** Start of RECORDS FOR THIS EXERCISE **
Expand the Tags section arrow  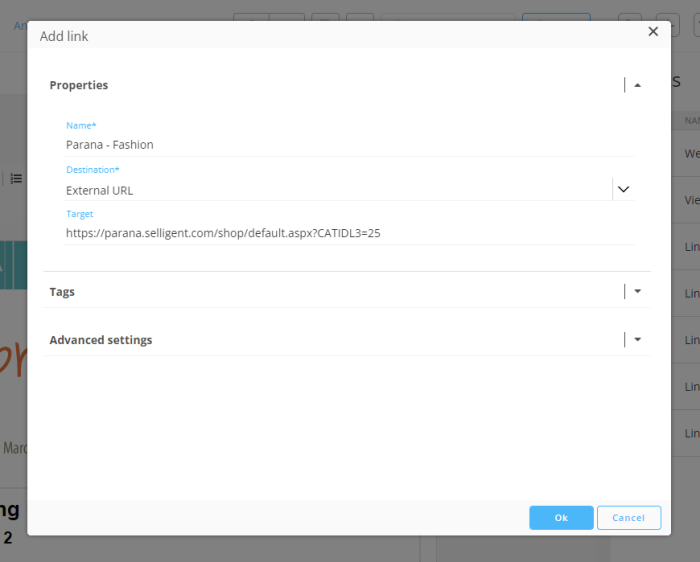click(638, 292)
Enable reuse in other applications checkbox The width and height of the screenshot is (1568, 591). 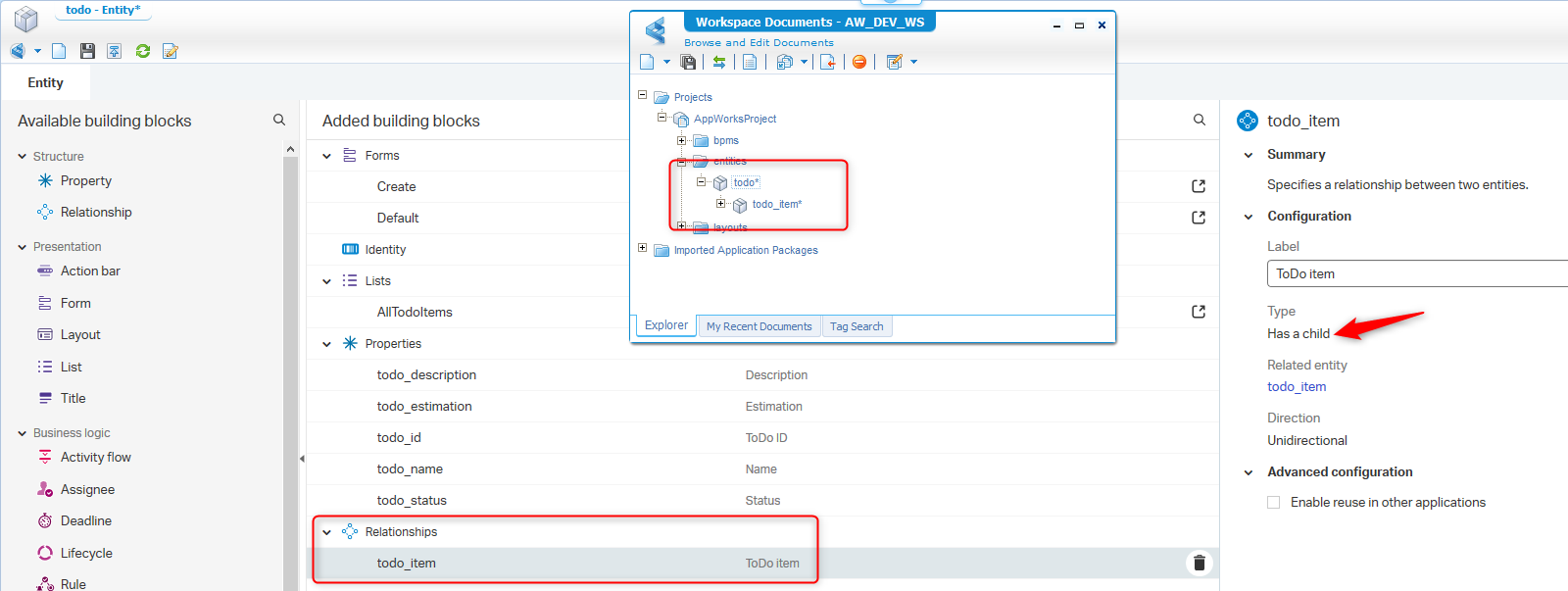tap(1274, 502)
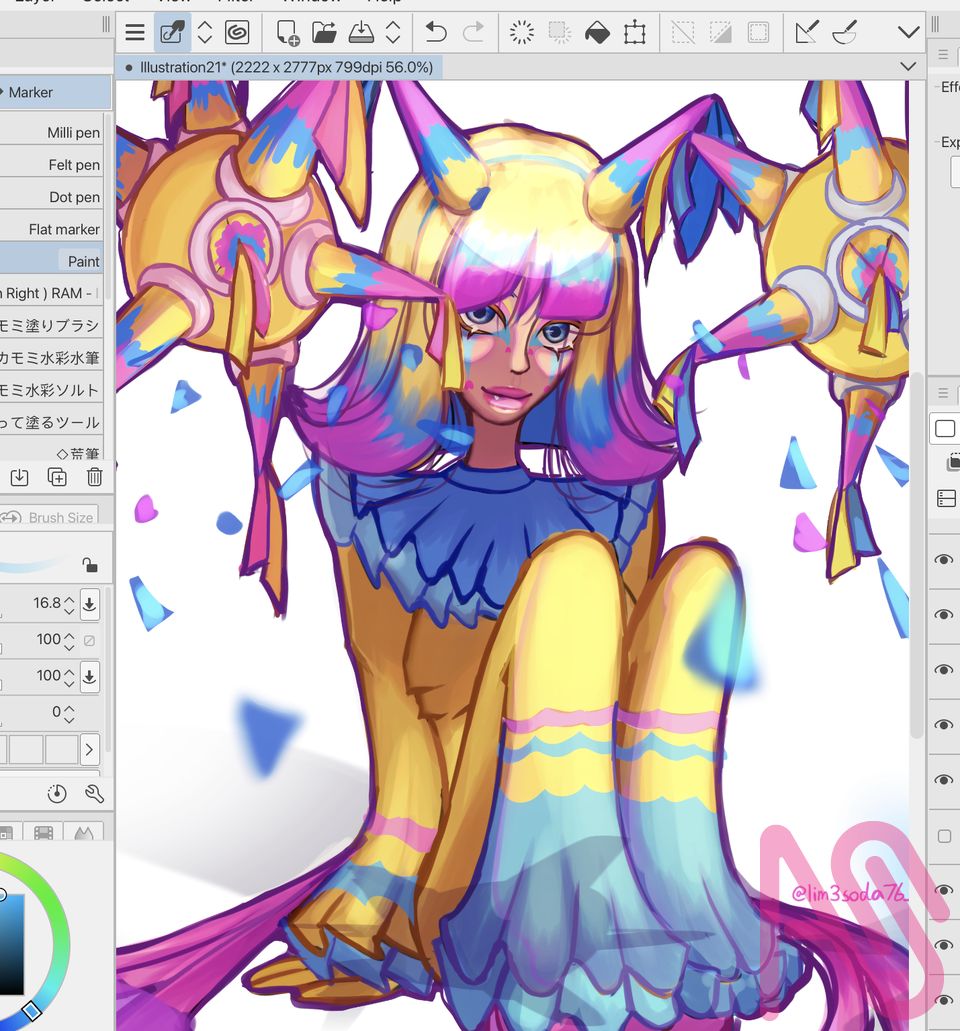Click the New canvas icon
Screen dimensions: 960x1031
(x=288, y=33)
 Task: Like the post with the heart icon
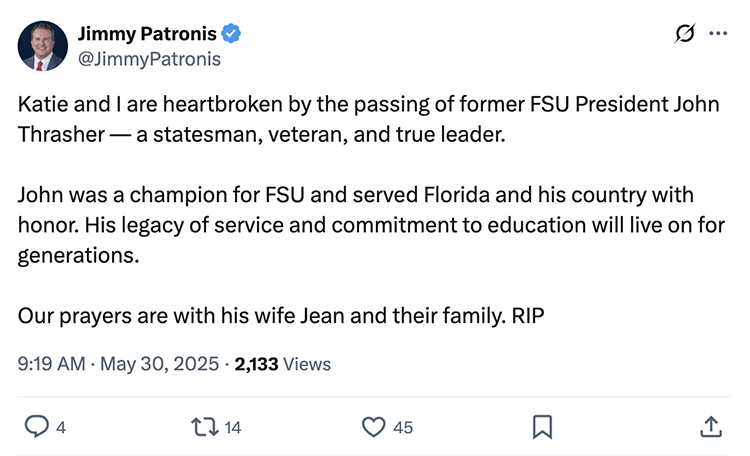pyautogui.click(x=373, y=427)
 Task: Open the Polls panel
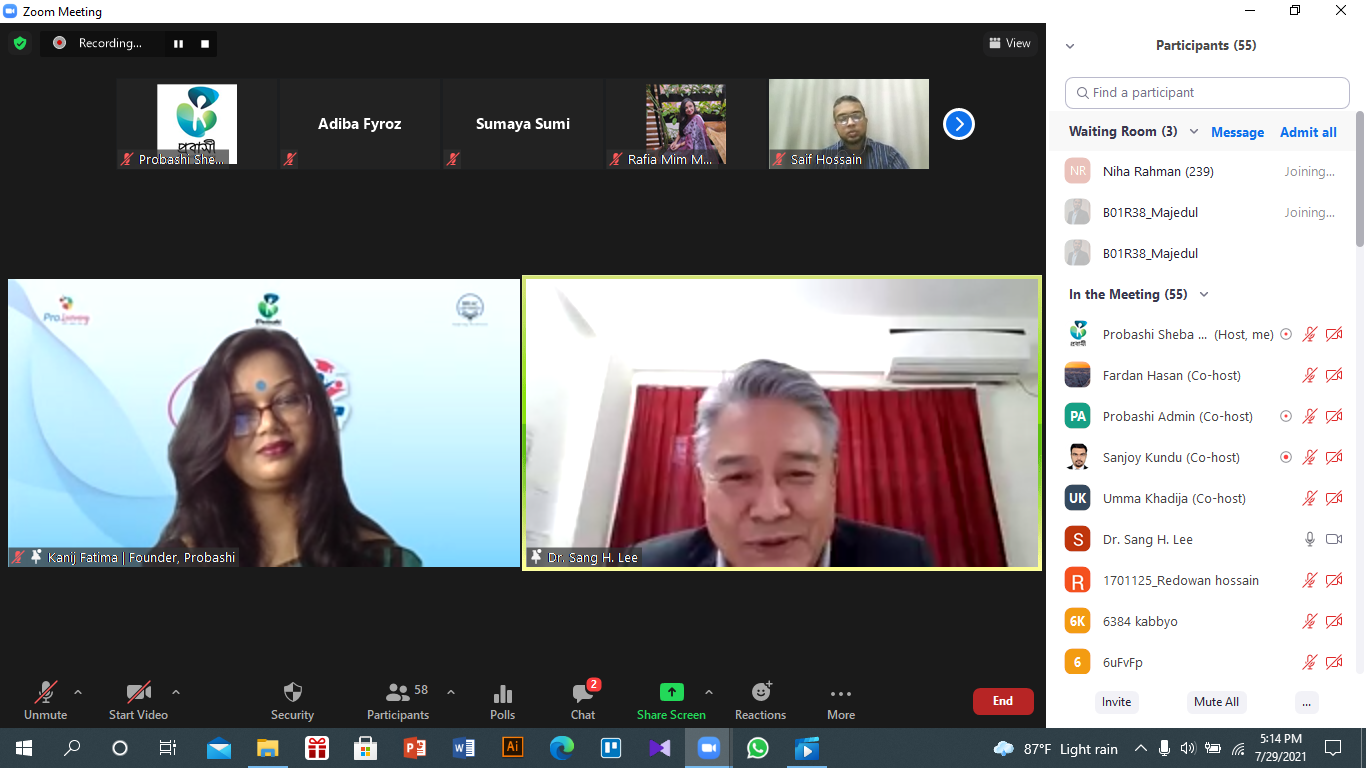[x=502, y=700]
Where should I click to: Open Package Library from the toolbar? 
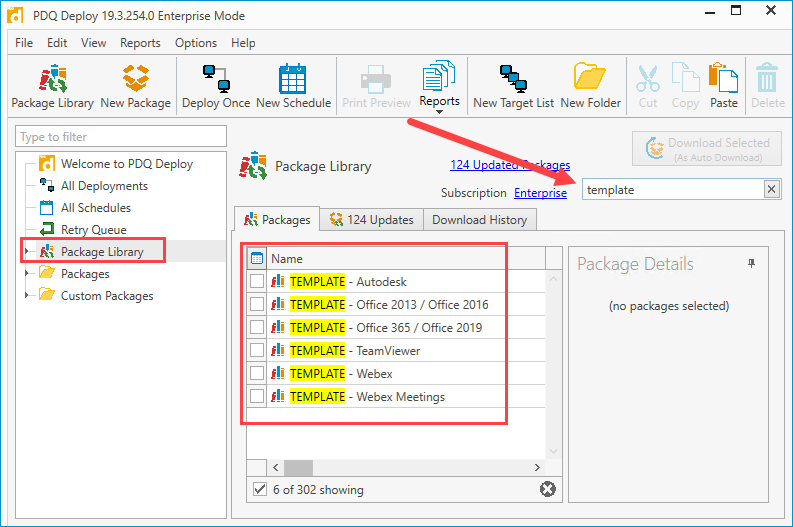click(x=53, y=86)
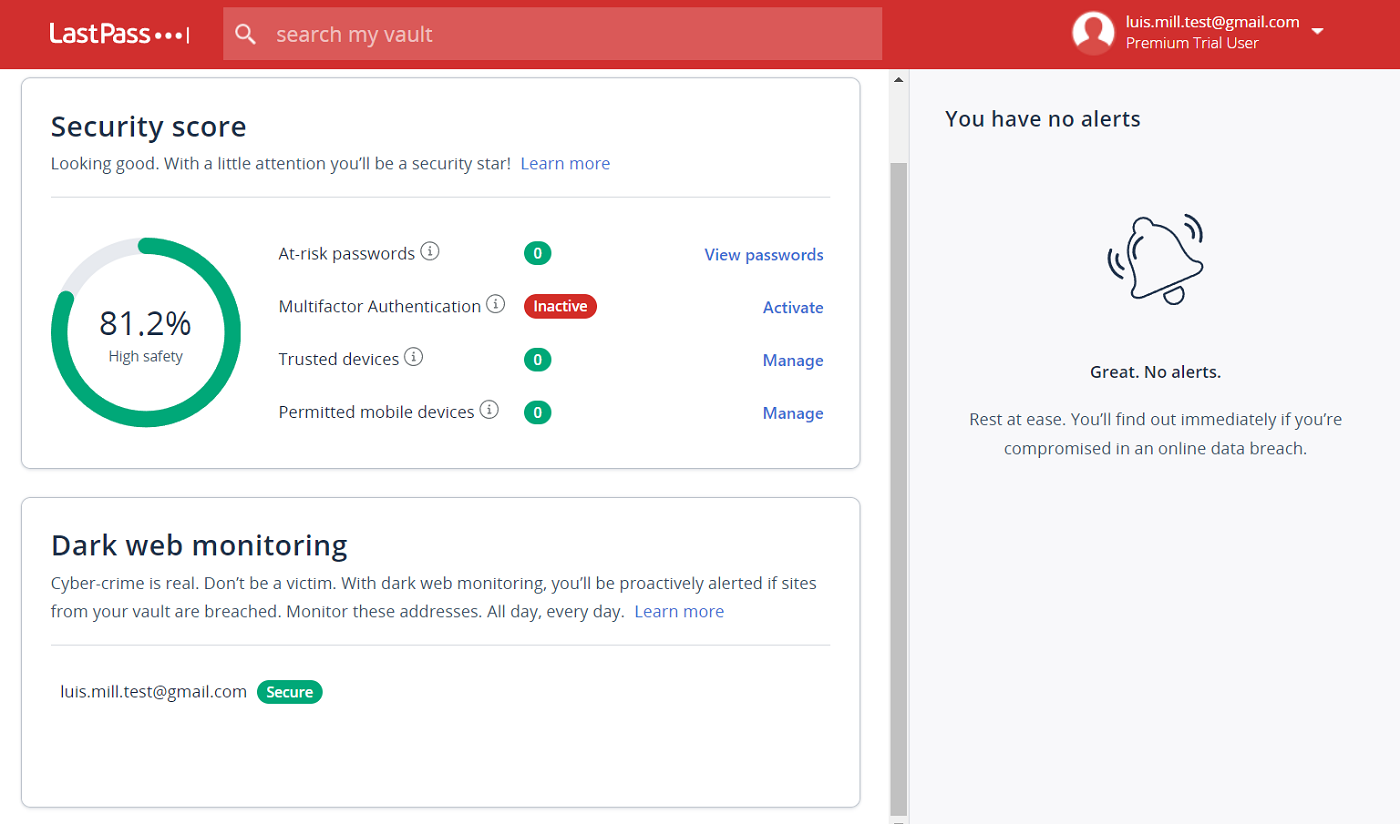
** End of RECORDS FOR THIS EXERCISE **
List every line in the entries above that contains the word "Task".

 Task: Like the post with the heart icon
 Task: Open the Polls panel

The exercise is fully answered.